Serving girls were already bustling everywhere, refilling tankards, mugs, and horns from barrels of beer as soon as they were emptied, which was as rapidly as possible.

It seemed to Vercingetorix that he had entered not a building but a twilit glen in the deep woods of legend, for the stone walls had been plastered smooth in the long ago and painted in bright colors with complex patterns of intertwining vines, trees, flowers, creatures both familiar and strange, rendered dusky now by years of smoke and soot from the great stone fireplaces at either end of the hall. The crepuscular atmosphere was enhanced by the rays of the waning sun streaming in through the tall, narrow window slits and the long, wide shadows between them.

Along the walls, the shadows were banished by torches set high in brass sconces. Captured shields, spears, swords, axes, lances, pennants, standards all but covered the walls, and more of the same hung on ropes and thongs from the rafters, along with a good collection of the skulls of former enemies. Arverne tribal treasures were piled up beneath them: chests of gold and silver coins, gemstones, jewelry; statues of unknown gods in white marble or painted in lifelike colors; bolts of cloth, plain and embroidered, some shot through with threads of gold; great casks of salt from the sea.

A spitted boar and a sheep were roasting in the big fireplaces, their dripping grease crackling and hissing off the burning logs; just about ready, to judge from the crispy brown skin and the delicious aroma of meat and oak smoke.

Keltill stood by the roasting boar, hacking off a slice with a battle-ax. He bit off a piece and chewed it thoughtfully as Vercingetorix led Marah and Sporos toward him.

“All this will be ours one day!”Vercingetorix told her as Keltill swallowed his morsel, nodding his approval to the roasting crew, and, still clutching the ax in one hand and the slice of boar in the other, swept forward to meet them.

“Well, Marah,” he said, “has my son yet proved to you that he’s a sturdy branch off the gnarly old tree?”

“Uh, I’d better take my place with my mother,” Marah said, and departed somewhat hastily in the direction of Epona, already seated at the table among the Carnutes.

Keltill did not seem to take much notice of her embarrassment or even her departure, fixing instead a questioning gaze at the shabbily dressed Sporos, and then at his son.

“This is
your
guest, Vercingetorix?” he asked dubiously.

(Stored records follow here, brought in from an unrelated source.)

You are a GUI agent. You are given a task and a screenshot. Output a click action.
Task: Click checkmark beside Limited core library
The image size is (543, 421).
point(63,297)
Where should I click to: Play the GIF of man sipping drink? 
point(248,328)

“The bard Sporos,” Vercingetorix said nervously, suddenly all too aware of how unsavory his guest must appear to his father in the midst of such company.

“But where is your harp, bard?” asked Keltill, returning his gaze to Sporos.

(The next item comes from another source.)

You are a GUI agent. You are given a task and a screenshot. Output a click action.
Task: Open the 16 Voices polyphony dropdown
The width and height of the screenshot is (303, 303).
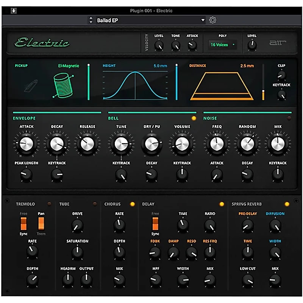click(x=223, y=45)
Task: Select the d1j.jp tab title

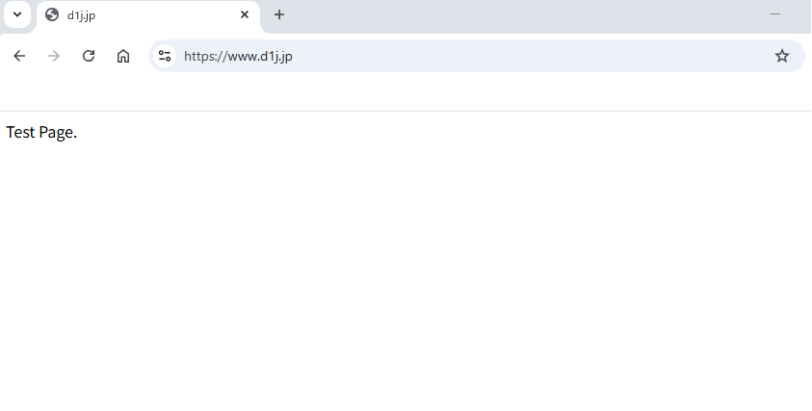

Instead of looking away or even blinking, the bard met the gaze of the vergobret of the Arverni with an unwavering stare of his own.

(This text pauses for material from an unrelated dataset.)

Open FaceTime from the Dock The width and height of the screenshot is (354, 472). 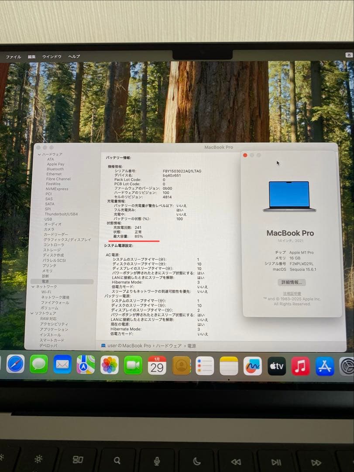[x=133, y=366]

“Lost on the winds of ill fortune now blowing through our lands,” he said. The words seemed to hold no magic to Vercingetorix’s ears, yet Keltill’s eyes showed him to be uncannily transfixed.

“Then how to sing us the old tales?” Keltill said.

“Truth be told, I hope to learn a new tale tonight.”

Keltill’s gaze became if anything more intense, but now there was suspicion in his voice. “From whom?”

“Why, from whoever might dare to enter the other world. . . .”

Vercingetorix beheld something strange passing between them.

“The other world . . . ?”

A new and deeper resonance came into the voice of Sporos. “The eternal world hidden in plain sight,” he said. “The world of deeds that shape an age, of valiant heroes . . . and noble kings. The Land of Legend. Perhaps tonight someone may enter. Who knows? Perhaps even you, Keltill.”

Vercingetorix started at that last. Did this bard know? Had he unwittingly brought a spy into the Great Hall?

“Do you know something you’re not supposed to?” said Keltill, mirroring Vercingetorix’s thoughts.

Sporos continued to stare into Keltill’s eyes, but his mouth now creased in a smile, though one with no mirth in it.

“We . . . bards have been accused of having forbidden knowledge from time to time. From time out of mind, Keltill.”

Now Keltill gave him the same smile back. “Well, then, we who hope to have our stories sung in legend should not be inhospitable to such masters of the, uh, noble arts. So be seated . . . Sporos. Any guest of my son is a guest of mine.”

So saying, Keltill handed the ax to a servant and, munching on the slice of boar, took his place to the left of his wife at the center of the Arverne side of the table. When Vercingetorix made to seat himself at his father’s left, Keltill directed him to seat himself one place farther over, to the left of his uncle Gobanit, instead.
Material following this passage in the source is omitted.